Ziel der Aufgabe:
Schreiben Sie aus dem vorgegebenen Text den Abschnitt von „Ein prächtiger, elektronisch“ bis einschließlich „Blumen. Und Bilder.“ genau ab.

Vorgegebener Text:
════════

England, 140 Kilometer nördlich von London.
Ein prächtiger, elektronisch bewachter Park rund um das
Landschloß Daylesford. Hier residiert Hans
Heinrich von Thyssen-Bornemisza (67). 100 Meter vor
dem Haus: Sicherheitsbeamte. Am Eingang ein
spanischer Butler: "Good Morning, Madam, folgen Sie
mir, bitte." Acht Salons. Kristall-Leuchter,
seidene Jalousien, Blumen. Und Bilder.
Überall. Picasso, Gaugin, Turner.
Plötzlich steht der Herr
dieser Schätze vor mir. Sportliche Haltung,
schlank, schwarzes Haar (gefärbt?), manikürte
Hände. Seine Garderobe stellt der Kammerdiener
zusammen. Er spielt unentwegt mit seiner Brille.

════════

Material:
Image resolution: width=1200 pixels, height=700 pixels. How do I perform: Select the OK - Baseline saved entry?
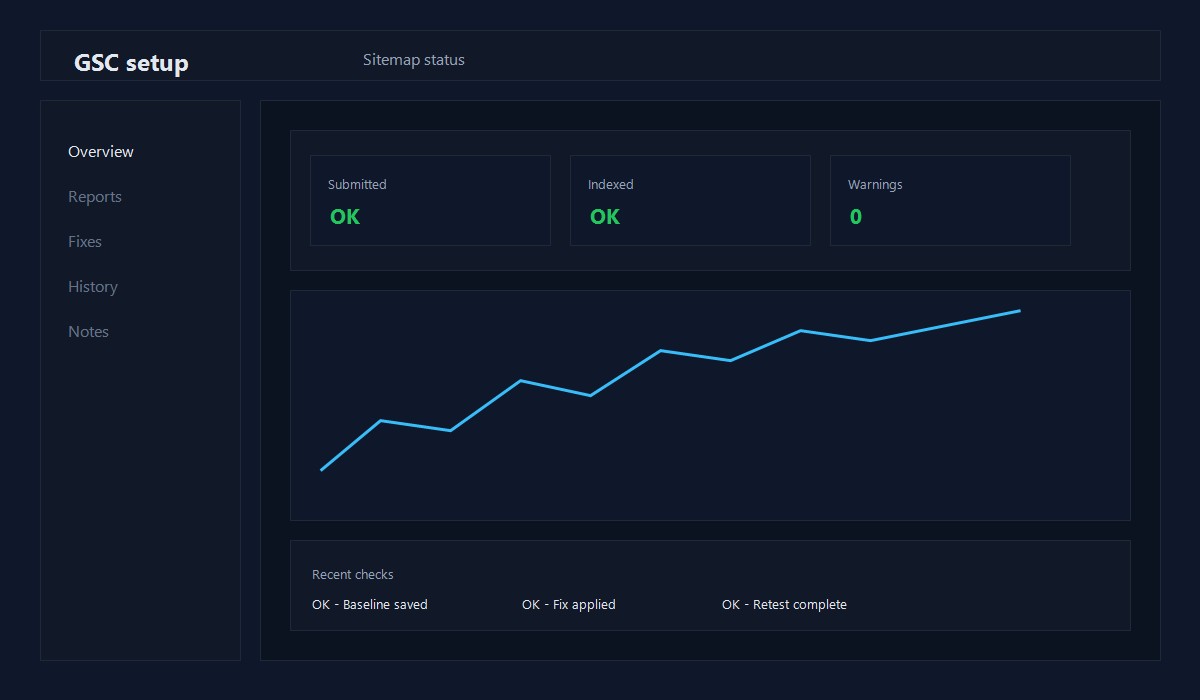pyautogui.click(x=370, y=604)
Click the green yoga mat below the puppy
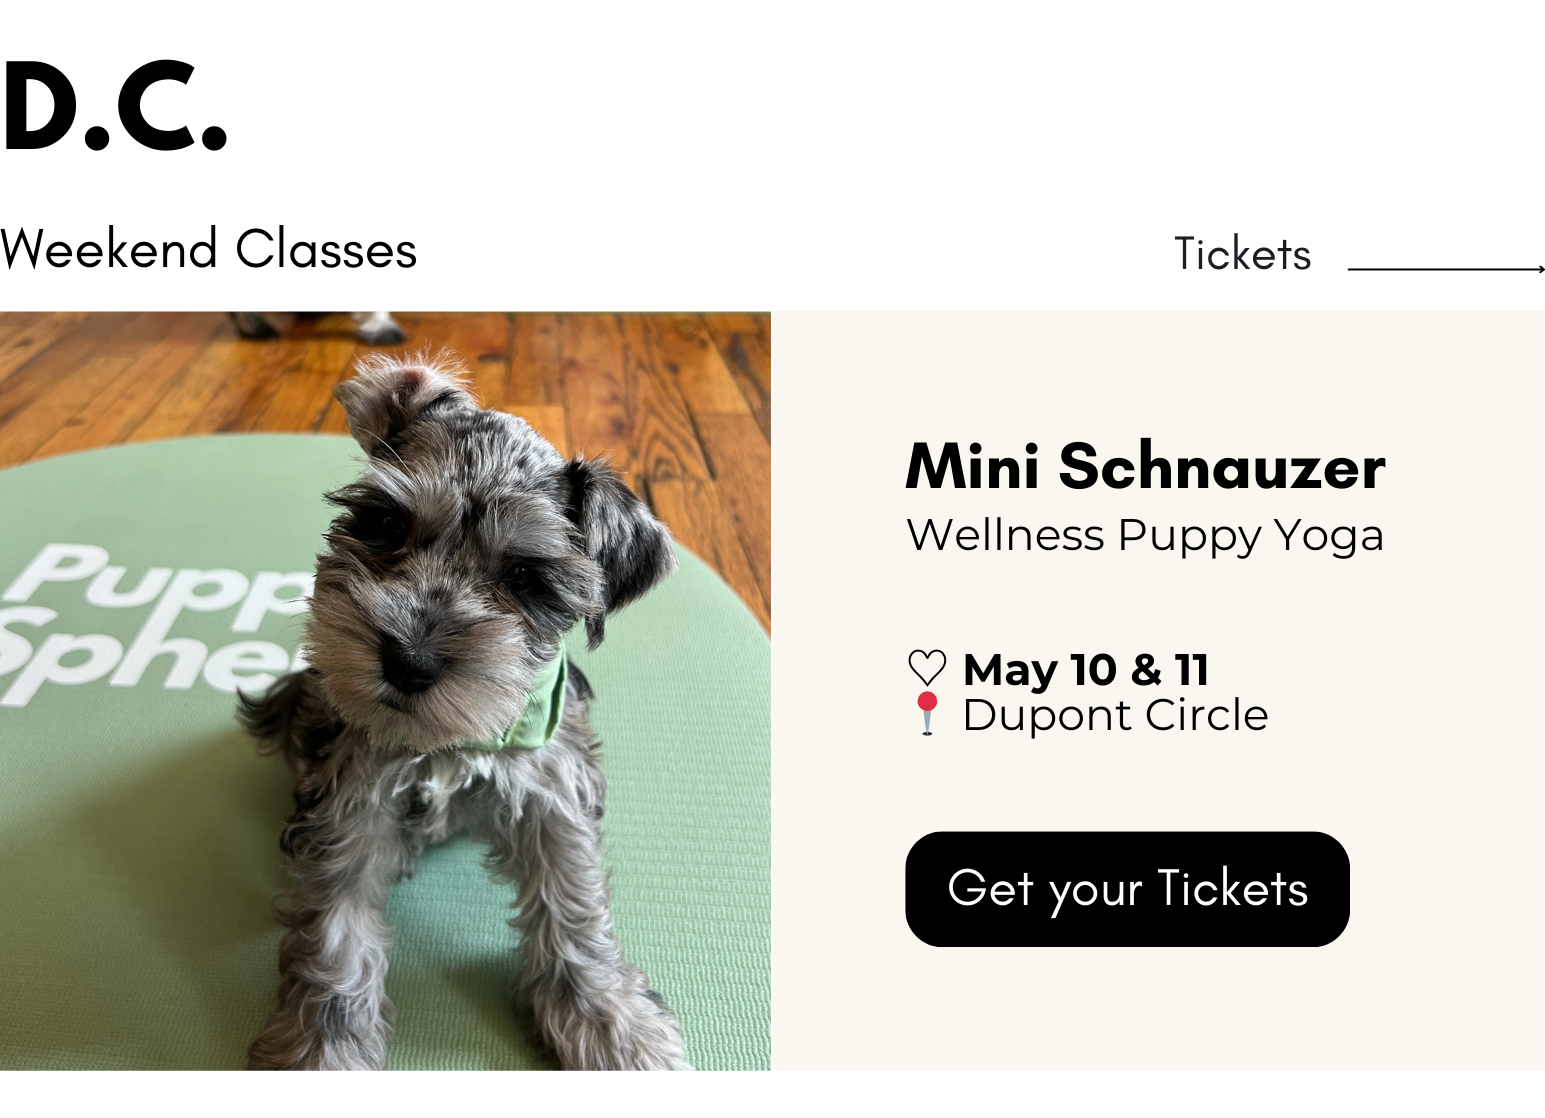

════════

Musterlösung:
Ein prächtiger, elektronisch bewachter Park rund um das
Landschloß Daylesford. Hier residiert Hans
Heinrich von Thyssen-Bornemisza (67). 100 Meter vor
dem Haus: Sicherheitsbeamte. Am Eingang ein
spanischer Butler: "Good Morning, Madam, folgen Sie
mir, bitte." Acht Salons. Kristall-Leuchter,
seidene Jalousien, Blumen. Und Bilder.